近年来,组织工程领域的研究结果表明PHA还具有良好的生物相容性,是非常有潜力的生物医用材料。PHA按照其单体结构的不同,可以分为以下三类:短链PHA,其单体的碳原子数小于6,如聚3-羟基丁酸酯PHB,3-羟基丁酸戊酸共聚酯PHBV;中长链PHA,含有碳原子数不小于6的单体;短链中长链共聚PHA,既含有短链PHA单体,又含有中长链PHA单体,这两种单体通过随机共聚的形式连接,如3-羟基丁酸己酸共聚酯PHBHHx。不同单体组成的PHA具有不同的物理性质,例如强度、延展性、结晶速率等。微生物的许多代谢途径,如β氧化途径等,与PHA的生物合成过程密切相关。脂肪酸是PHA生物合成的合适碳源,脂肪酸代谢过程的中间产物可以通过几条不同的代谢途径生成各种羟基脂肪酸单体用于PHA的合成。这三种PHA的物理性能差异很大。目前,PHA主要是从微生物中提取的,但现有的提取方法都存在较大缺陷,如回收率不高、产品纯度低、提取后产品分子量降低等,加上使用的许多有机溶剂毒性较大,沸点较低,提取过程需要高压,给生产带来安全隐患。对于中长链的PHA,现有的提取方法通常得到PHA沉淀是粘性很大的物质,较难分离和干燥,给提取带来一定的困难,而且纯度较低,带有较多杂质,限制了其在医学领域中的应用。因此,迫切需要一种工艺简单,成本低,且产率较高的生产聚羟基脂肪酸酯的方法。
发明内容
本发明的目的是提供一种可高效表达聚羟基脂肪酸酯(PHA)的专用表达工程菌。
为解决上述技术问题,本发明采取以下技术方案:用于表达聚羟基脂肪酸酯的工程菌,是抑制或敲除产聚羟基脂肪酸酯细菌中的与脂肪酸β氧化代谢途径相关的一个或多个基因后得到的产聚羟基脂肪酸酯菌突变株。

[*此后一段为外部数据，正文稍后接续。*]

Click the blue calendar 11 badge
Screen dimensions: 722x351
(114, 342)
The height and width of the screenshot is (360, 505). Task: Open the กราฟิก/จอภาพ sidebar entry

所述与脂肪酸β氧化代谢途径相关的基因,可包括3-酮酰辅酶A硫解酶基因(3-ketoacyl-CoA thiolase)(fadA,GenBank号:1044992)、3-羟基酯酰辅酶A脱氢酶基因(3-hydroxyacyl-CoA dehydrogenase)(fadB,GenBank号:1044991)、3-酮酰辅酶A硫解酶基因(3-ketoacyl-CoA thiolase)(pcaF,GenBank号:1041755)、3-酮酰辅酶A硫解酶基因(3-ketoacyl-CoA thiolase)(fadAx,GenBank号:1045080)、乙酰辅酶A酰基转移酶基因(acetyl-CoA acetyltransferase)(phaD,GenBank号:1046928)和酰基辅酶A水合酶/异构酶enoyl-CoA hydratase/i somerase(fadB1x,GenBank号:1045082)等基因。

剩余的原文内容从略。